_Tasks for this exercise_
(A) Reproduce the stretch of the Sprint–Nextel commentary from "If you are reading" through "overweening corporate hubris).", swapping "chickens" for "pigeons".
(B) Answer these questions from the Sprint–Nextel commentary:
(i) How much does Sprint now say it may write off in relation to its merger with Nextel?
(ii) Until when does Sprint now plan to keep putting cash into iDEN?
(iii) Which rival operators did departing Sprint customers go to?

_Page text_
============

If you are reading this anywhere near Reston, Virginia, open your windows and listen. Can you hear it? That peculiar wooshing-feathery sort of noise? Yes? Well, that's the sound of billions of one-dollar chickens flapping across the Beltway as they come home to roost.
After all the ballyhoo and bs, the reassurances and the spin, Sprint now says that it will, after all, be writing-off as much as US$31 billion (yes, billion!!) in relation to its 2005 merger/ acquisition/colossal mistake with Nextel Communications (you decide which description fits best with the reality of that staggering example of overweening corporate hubris).
Despite all the PR blandishments about the benefits of the economies of scale and heightened competitive advantage that would result from the takeover, the amalgamation of the two telcos has been a disaster.
Currently, Sprint remains the third-largest mobile carrier in the US and once had aggressive plans to elbow its way to the Number Two position However, the hard reality is that is losing subscribers so fast it can hardly keep track of the numbers of defections. We know though that more than a million of its customers voted with their feet last year and went off to rival operators such as AT&T and Verizon Wireless. We also know that many of those who gave up on Sprint were subscribers to the much-vaunted iDEN "push-to-talk" services so vociferously marketed by Nextel.
The simple fact of the matter is that since the merger Sprint has effectively been lumbered with the necessity of running two networks in tandem. This has cost it dear and Sprint had said that it would stop any further investment in iDEN at the end of December 2007, leaving the service to wither on the vine.
However, last week, Sprint's top brass did an abrupt about face and told an astonished Wall Street that it has now decided to throw good money after bad and continue to plough cash into iDEN until "at least" 2012 – and this despite the acknowledged and very evident fact that Sprint is losing even more subscribers from iDEN service than it is from its CDMA network and that the ARPU of those customers those that do remain on iDEN is falling like the proverbial stone. Nonetheless, Sprint says it will "add features to our popular push-to- talk system" and introduce new handsets.
It's rather like TV manufacturer Zenith announcing that it's going to introduce a new line in mechanical televisions.

============

_Record list_
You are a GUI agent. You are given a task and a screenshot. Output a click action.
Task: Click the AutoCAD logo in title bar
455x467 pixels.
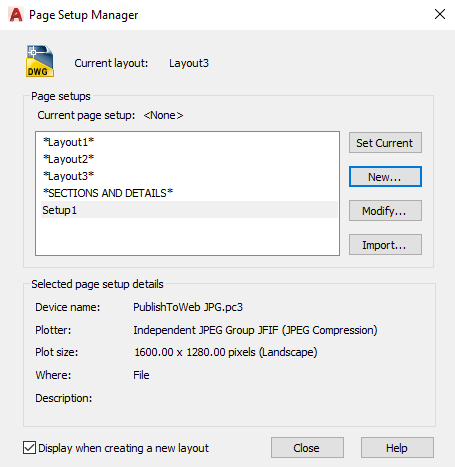(x=16, y=15)
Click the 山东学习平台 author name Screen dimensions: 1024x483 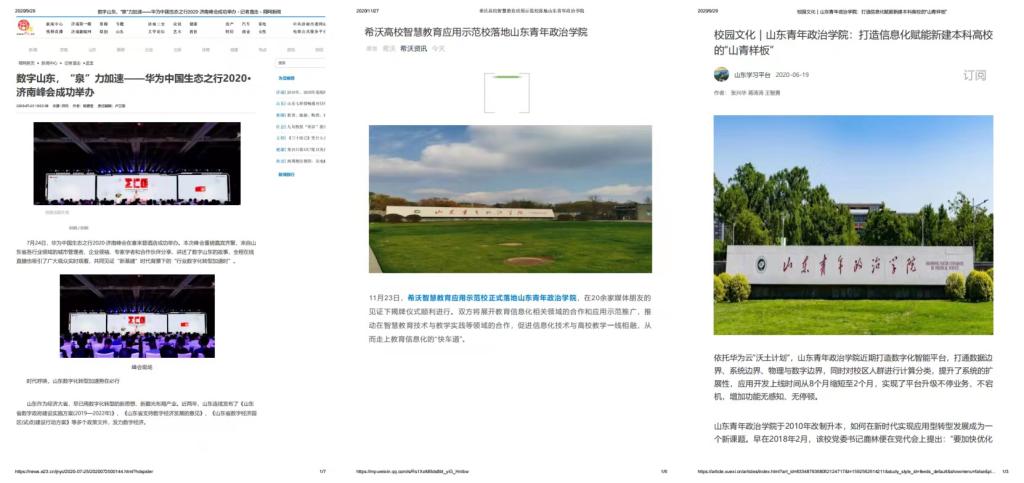[751, 75]
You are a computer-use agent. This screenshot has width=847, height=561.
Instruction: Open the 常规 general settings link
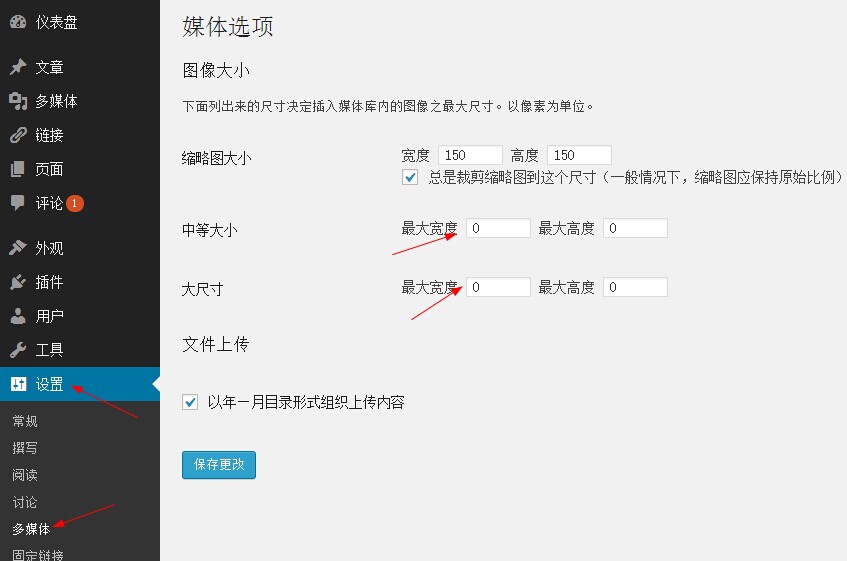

============

_Results of the tasks_
(A)
If you are reading this anywhere near Reston, Virginia, open your windows and listen. Can you hear it? That peculiar wooshing-feathery sort of noise? Yes? Well, that's the sound of billions of one-dollar pigeons flapping across the Beltway as they come home to roost.
After all the ballyhoo and bs, the reassurances and the spin, Sprint now says that it will, after all, be writing-off as much as US$31 billion (yes, billion!!) in relation to its 2005 merger/ acquisition/colossal mistake with Nextel Communications (you decide which description fits best with the reality of that staggering example of overweening corporate hubris).

(B)
(i) As much as US$31 billion.
(ii) Until "at least" 2012.
(iii) AT&T and Verizon Wireless.